I did realize that the fancy (okay okay I know.....I'm a noob xD) round stuff at the back of the cabinet is for a exhaust fan. Yes I realized it after using PCs for like 10 years. (Waits for 'You don't say?') 



jasku said:


> I would agree with Sorcy, I have a similar setup  with a reference 7970 and CM690, I am registering about 85-88C on load  with FC3, and I am from Chennai, the ambient temps here are very high,  so I wouldnt be utterly concerned, just keep your cabinet open during  your gaming sessions, that solve your problem.



OMG that's interesting. I'm not the only one in facing it! And to top it you are also in Chennai! Feels better now that I thought my card was HAXXED.

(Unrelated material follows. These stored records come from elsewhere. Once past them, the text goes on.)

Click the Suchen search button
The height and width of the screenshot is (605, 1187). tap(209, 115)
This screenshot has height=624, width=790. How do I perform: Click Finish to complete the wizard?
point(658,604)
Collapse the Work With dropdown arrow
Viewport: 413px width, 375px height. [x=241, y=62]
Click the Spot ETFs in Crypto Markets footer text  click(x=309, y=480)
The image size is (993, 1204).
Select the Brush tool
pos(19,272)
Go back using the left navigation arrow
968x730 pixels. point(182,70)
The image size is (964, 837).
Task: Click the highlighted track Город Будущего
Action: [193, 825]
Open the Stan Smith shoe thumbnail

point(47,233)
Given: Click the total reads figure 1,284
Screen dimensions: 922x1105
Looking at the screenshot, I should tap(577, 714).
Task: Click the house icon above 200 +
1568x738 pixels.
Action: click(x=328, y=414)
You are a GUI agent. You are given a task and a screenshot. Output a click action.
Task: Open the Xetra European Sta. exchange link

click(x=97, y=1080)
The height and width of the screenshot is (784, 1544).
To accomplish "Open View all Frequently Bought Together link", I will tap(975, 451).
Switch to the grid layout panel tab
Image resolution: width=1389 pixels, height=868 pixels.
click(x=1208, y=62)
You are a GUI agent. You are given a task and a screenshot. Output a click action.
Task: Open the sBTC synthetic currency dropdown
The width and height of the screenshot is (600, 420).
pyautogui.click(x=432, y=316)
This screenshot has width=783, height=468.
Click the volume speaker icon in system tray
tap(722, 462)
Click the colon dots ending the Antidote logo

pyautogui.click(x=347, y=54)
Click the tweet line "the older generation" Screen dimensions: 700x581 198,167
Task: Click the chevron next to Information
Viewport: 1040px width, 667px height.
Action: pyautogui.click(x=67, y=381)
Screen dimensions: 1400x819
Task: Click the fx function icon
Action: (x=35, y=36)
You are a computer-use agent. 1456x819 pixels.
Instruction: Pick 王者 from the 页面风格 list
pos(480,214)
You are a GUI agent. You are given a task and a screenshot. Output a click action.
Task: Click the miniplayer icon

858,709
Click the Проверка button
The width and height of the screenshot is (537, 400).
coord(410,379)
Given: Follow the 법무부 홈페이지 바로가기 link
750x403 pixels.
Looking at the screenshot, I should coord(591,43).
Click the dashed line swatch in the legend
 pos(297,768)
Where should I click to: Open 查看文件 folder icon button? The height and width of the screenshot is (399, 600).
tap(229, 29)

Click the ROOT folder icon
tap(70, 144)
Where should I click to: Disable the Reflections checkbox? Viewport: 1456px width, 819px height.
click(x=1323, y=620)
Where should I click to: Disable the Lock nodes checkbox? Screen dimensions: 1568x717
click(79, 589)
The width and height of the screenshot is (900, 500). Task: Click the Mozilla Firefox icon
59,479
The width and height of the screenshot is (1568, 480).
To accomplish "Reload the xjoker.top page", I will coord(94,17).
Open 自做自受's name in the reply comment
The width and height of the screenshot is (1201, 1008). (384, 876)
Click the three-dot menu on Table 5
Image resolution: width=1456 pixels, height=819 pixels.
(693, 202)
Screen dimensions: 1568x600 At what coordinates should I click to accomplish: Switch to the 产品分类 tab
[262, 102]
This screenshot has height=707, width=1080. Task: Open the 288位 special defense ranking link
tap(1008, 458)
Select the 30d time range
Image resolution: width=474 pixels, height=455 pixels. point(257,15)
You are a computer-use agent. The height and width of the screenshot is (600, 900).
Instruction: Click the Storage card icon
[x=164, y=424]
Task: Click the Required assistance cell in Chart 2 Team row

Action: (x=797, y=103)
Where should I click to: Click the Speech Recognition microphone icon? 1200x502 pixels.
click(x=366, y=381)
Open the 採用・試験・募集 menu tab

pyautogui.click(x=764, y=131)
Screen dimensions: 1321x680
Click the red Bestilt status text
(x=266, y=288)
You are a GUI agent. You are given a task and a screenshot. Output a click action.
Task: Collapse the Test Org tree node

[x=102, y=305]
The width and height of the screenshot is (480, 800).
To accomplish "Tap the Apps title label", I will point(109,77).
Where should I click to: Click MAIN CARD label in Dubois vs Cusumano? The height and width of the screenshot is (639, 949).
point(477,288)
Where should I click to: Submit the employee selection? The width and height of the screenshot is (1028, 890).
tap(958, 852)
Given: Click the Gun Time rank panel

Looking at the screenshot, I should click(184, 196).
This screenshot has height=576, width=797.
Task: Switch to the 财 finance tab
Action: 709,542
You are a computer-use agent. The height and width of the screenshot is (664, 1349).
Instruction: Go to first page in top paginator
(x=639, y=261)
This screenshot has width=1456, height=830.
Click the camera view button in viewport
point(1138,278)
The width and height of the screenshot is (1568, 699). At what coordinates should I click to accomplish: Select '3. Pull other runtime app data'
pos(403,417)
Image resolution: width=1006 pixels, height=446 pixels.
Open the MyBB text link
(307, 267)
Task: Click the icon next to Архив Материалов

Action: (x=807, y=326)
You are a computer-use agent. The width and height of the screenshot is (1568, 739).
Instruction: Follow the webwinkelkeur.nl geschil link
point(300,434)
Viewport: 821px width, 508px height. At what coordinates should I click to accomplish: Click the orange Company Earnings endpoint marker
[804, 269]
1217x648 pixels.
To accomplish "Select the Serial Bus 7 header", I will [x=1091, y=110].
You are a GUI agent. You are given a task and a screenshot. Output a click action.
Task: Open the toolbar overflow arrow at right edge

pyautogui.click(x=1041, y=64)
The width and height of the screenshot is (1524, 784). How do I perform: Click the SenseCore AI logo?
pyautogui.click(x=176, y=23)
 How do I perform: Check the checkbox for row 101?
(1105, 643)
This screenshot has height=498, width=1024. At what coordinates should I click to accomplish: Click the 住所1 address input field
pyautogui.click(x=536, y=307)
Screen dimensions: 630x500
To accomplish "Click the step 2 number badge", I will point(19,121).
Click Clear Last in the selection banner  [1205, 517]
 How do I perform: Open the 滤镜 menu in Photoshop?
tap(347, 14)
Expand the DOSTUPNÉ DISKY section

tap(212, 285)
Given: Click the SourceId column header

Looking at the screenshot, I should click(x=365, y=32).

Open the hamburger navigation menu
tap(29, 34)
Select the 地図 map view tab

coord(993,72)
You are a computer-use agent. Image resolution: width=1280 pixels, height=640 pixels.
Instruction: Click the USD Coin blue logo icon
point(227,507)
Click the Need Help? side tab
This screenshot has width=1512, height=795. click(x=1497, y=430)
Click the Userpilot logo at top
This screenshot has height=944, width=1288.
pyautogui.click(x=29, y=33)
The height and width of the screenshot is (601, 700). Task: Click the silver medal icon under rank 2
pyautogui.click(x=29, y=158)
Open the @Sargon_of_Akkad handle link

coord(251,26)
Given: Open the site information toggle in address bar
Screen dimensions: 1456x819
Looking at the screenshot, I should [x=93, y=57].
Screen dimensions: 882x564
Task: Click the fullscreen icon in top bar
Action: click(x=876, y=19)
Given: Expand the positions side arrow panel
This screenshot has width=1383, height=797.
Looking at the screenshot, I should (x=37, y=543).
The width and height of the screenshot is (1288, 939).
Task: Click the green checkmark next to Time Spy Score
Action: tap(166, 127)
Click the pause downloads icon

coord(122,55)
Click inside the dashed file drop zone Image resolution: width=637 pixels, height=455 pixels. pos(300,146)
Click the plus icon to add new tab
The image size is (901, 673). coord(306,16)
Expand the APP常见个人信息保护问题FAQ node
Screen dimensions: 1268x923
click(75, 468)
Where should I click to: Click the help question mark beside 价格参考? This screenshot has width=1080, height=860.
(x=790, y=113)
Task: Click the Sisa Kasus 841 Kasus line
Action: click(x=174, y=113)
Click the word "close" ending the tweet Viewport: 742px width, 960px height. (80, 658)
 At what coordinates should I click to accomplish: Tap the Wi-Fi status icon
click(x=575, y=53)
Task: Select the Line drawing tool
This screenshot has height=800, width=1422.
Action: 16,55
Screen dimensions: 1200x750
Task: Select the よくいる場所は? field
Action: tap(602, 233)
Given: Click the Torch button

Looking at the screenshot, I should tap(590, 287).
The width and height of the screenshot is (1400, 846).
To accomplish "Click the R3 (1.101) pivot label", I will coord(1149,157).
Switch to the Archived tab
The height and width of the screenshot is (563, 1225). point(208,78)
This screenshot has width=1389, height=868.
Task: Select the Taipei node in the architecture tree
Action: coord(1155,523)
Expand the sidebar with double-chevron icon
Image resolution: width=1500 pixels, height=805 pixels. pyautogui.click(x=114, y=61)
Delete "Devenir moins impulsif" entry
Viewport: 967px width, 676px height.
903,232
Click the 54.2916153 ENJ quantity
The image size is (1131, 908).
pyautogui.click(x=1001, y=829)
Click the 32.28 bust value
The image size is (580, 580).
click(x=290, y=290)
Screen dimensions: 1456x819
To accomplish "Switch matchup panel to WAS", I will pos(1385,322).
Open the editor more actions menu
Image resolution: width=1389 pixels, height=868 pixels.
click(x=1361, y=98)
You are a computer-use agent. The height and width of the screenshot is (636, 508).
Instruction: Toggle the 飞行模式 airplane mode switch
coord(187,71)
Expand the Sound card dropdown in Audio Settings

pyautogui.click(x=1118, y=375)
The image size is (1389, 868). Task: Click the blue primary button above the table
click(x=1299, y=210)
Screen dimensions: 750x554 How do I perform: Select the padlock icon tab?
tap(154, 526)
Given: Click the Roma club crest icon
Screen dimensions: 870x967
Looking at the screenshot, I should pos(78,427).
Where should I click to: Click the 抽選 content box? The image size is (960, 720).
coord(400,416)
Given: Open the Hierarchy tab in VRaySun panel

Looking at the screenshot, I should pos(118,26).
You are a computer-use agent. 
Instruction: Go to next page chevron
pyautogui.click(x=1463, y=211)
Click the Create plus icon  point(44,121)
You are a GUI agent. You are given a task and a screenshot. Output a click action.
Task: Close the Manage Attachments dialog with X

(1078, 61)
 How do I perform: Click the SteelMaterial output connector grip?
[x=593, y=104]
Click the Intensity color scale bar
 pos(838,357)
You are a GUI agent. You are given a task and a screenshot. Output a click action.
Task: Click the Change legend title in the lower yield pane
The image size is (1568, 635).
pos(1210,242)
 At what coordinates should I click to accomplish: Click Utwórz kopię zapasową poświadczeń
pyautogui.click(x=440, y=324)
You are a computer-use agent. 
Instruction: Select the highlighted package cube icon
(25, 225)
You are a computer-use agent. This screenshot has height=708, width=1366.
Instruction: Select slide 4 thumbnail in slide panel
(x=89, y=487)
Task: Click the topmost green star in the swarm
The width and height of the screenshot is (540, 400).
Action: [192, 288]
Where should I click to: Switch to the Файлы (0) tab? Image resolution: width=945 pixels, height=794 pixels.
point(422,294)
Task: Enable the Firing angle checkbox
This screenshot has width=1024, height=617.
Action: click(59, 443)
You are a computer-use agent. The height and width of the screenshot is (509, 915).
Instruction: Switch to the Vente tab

BTW you really think those temps are umm safe?


----------



## anirbandd (May 6, 2013)

90 not so...

below that okay.


----------



## saiyaman (May 6, 2013)

anirbandd said:


> 90 not so...
> 
> below that okay.



I actually read some reviews and sort of shortlisted these:

Corsair 500R (Maybe pricey)
Antec Eleven Hundred
Cooler Master Storm Scout 2

Any idea which I could go for? Out of the mentioned, Antec has good thermal stuff I think.


----------



## rock2702 (May 6, 2013)

I have a 7970 and a corsiar 500r too, thermals are great.The cabinet is one of the best if not the best air cooling mid tower cabinet in the market.


----------



## topgear (May 7, 2013)

saiyaman said:


> I actually read some reviews and sort of shortlisted these:
> 
> *Corsair 500R (Maybe pricey)*
> Antec Eleven Hundred
> ...



500R all the way ... scout 2 is good but you need to spend a fortune to buy all the required fans for it and the price of 600R is ~6.5k.

The load of HD7970 stock cooled version under lab environment ( read 22c temp ) is ~78-79c.

BTW, you have zebronics Bijli cabinet I guess .. try adding a nice 120mm at the rear and see how much temps drops with it - just as an experiment if you wish to or else if you can mod the cabinet a little to add a powerful front 120mm fan add a 120mm fan on the top


----------



## anirbandd (May 7, 2013)

Corsair 500R +1


----------



## harshilsharma63 (May 7, 2013)

1 for 500r.


----------



## avinandan012 (May 7, 2013)

for stock cards availability of fresh air is must. 
Cable Management tips : 
Get some cable ties. search ebay / local shop (generaly sells for 4pcs/Rs. 1. )
I assume your current cabinet does not have cable management space behind mobo tray. So keep the cables needed for CPU,GPU,few molexs available, zip the rest cable with those cable ties & put the bunch into DVD bays & bind them there so that they dont move.
This will free up some space.
Now get a high airflow fan (like CM excalibur) & put that as intake(even the cheapest cabinets have 120mm front intake fan placement) & populate that exhaust fan place with a fan. If you are using one harddist keep the hard disc at the lowest slot. If your cabinet have removable hardisk mount take the rest of the mounts out of the cabinet so that the front intake will have better space topush air.
Do these & see how much temp. reduction is there.


----------



## asingh (May 7, 2013)

Just do some cable management. And keep the cabinet in an open space. Those temperatures will not kill the card.


----------



## saiyaman (May 7, 2013)

asingh said:


> Just do some cable management. And keep the cabinet in an open space. Those temperatures will not kill the card.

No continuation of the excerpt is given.